• _WORK TO BE COMPLETED_: The answer must be an exact copy of the records, with every picture removed.

(Dataset entries)
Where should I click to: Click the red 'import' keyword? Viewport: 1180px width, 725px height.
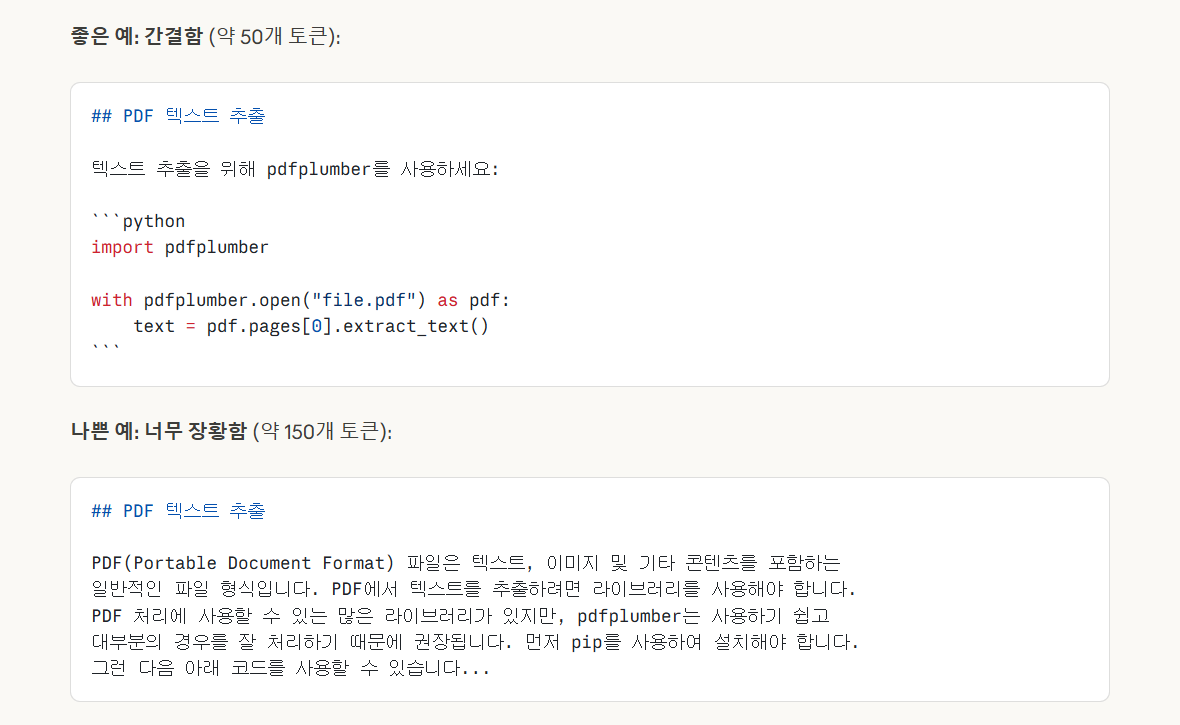click(123, 248)

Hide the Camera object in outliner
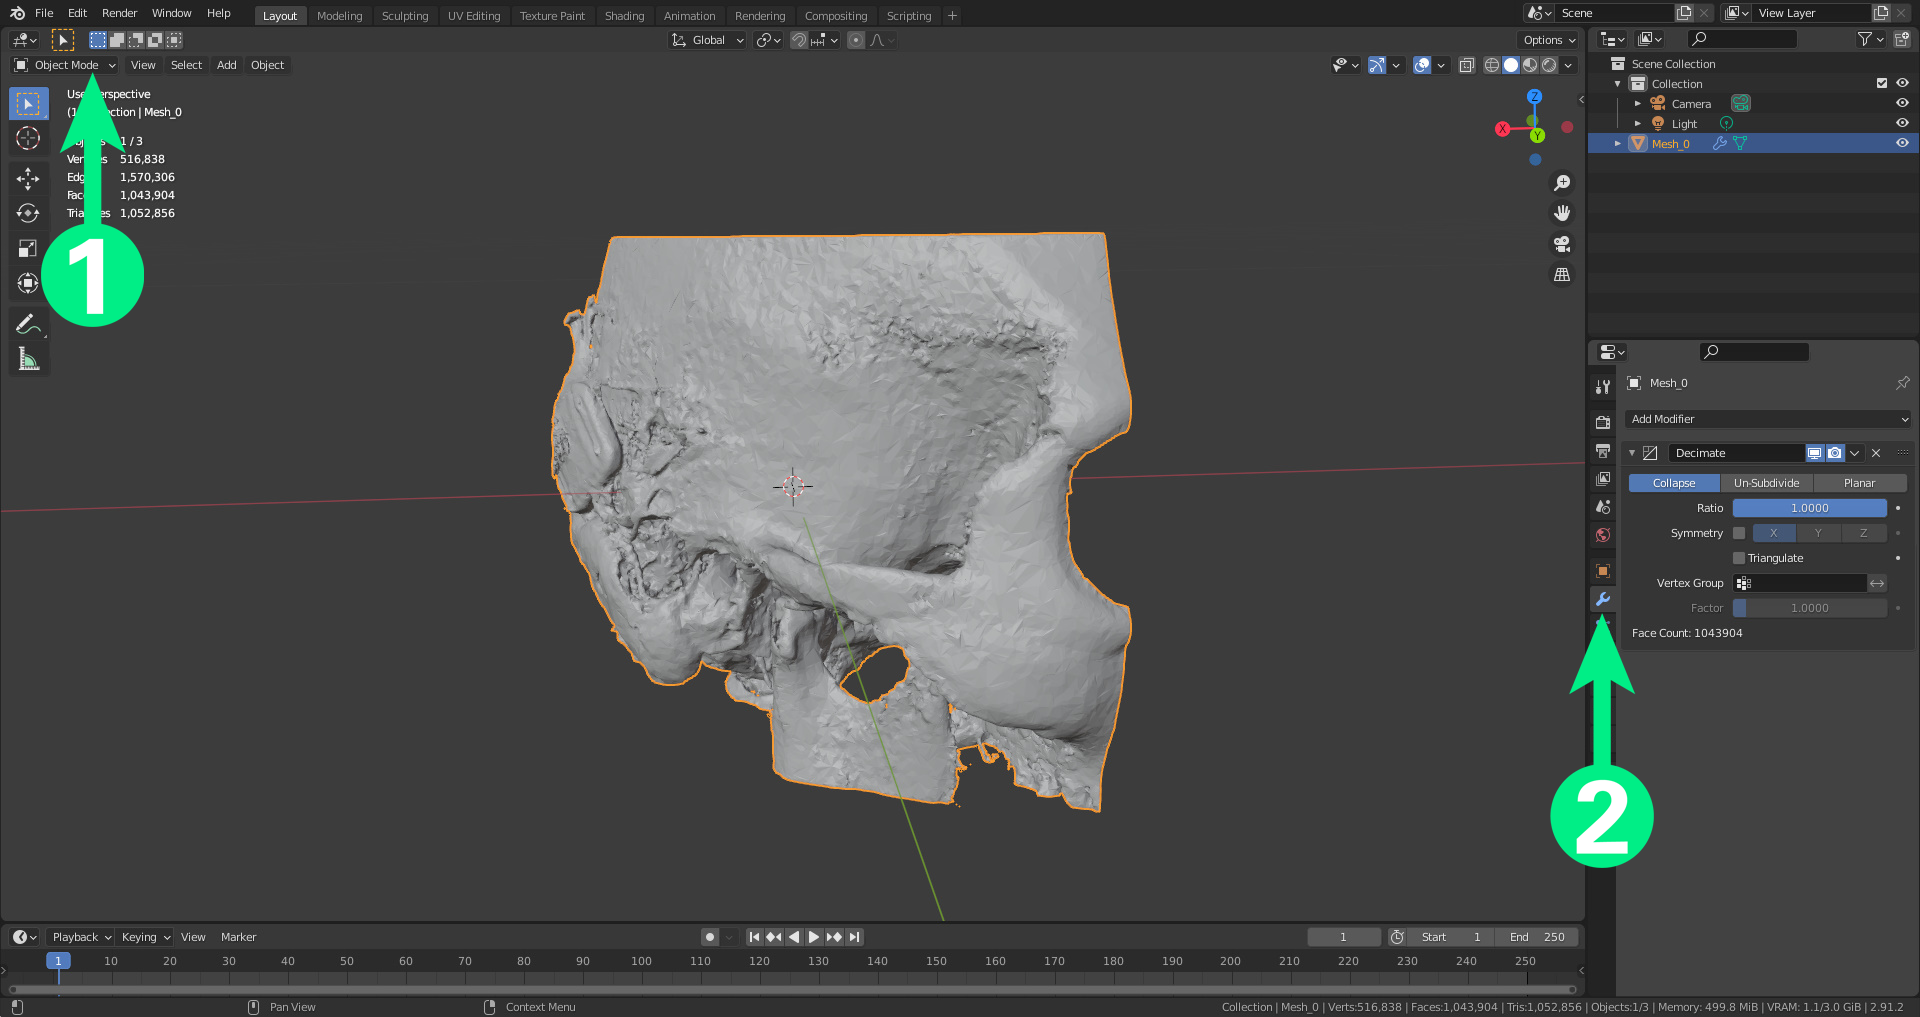(1902, 103)
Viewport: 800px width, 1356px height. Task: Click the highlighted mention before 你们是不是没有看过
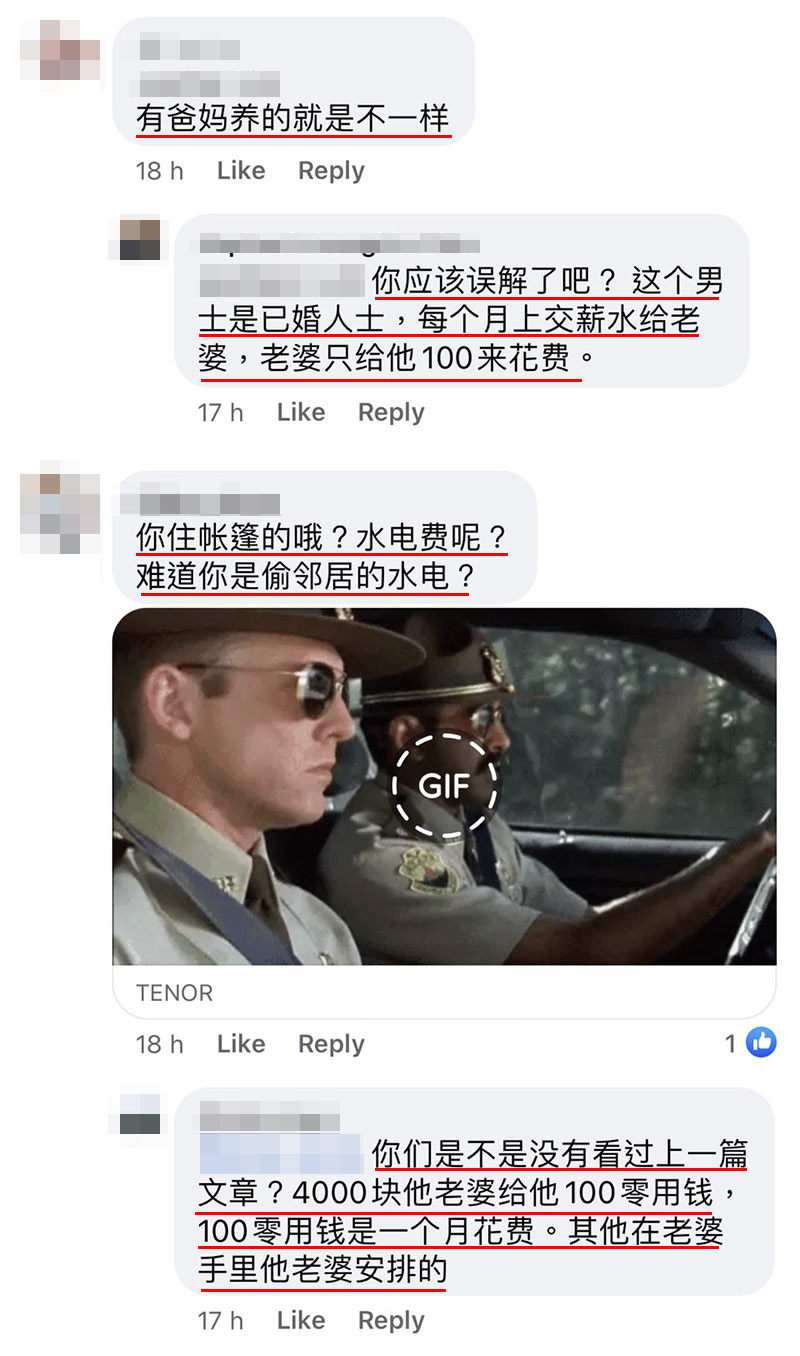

• _TASK RESPONSE_:
Where should I click to: Click the red 'import' keyword? Viewport: 1180px width, 725px height.
click(123, 248)

Hide the Camera object in outliner
(1902, 103)
Viewport: 800px width, 1356px height. Task: Click the highlighted mention before 你们是不是没有看过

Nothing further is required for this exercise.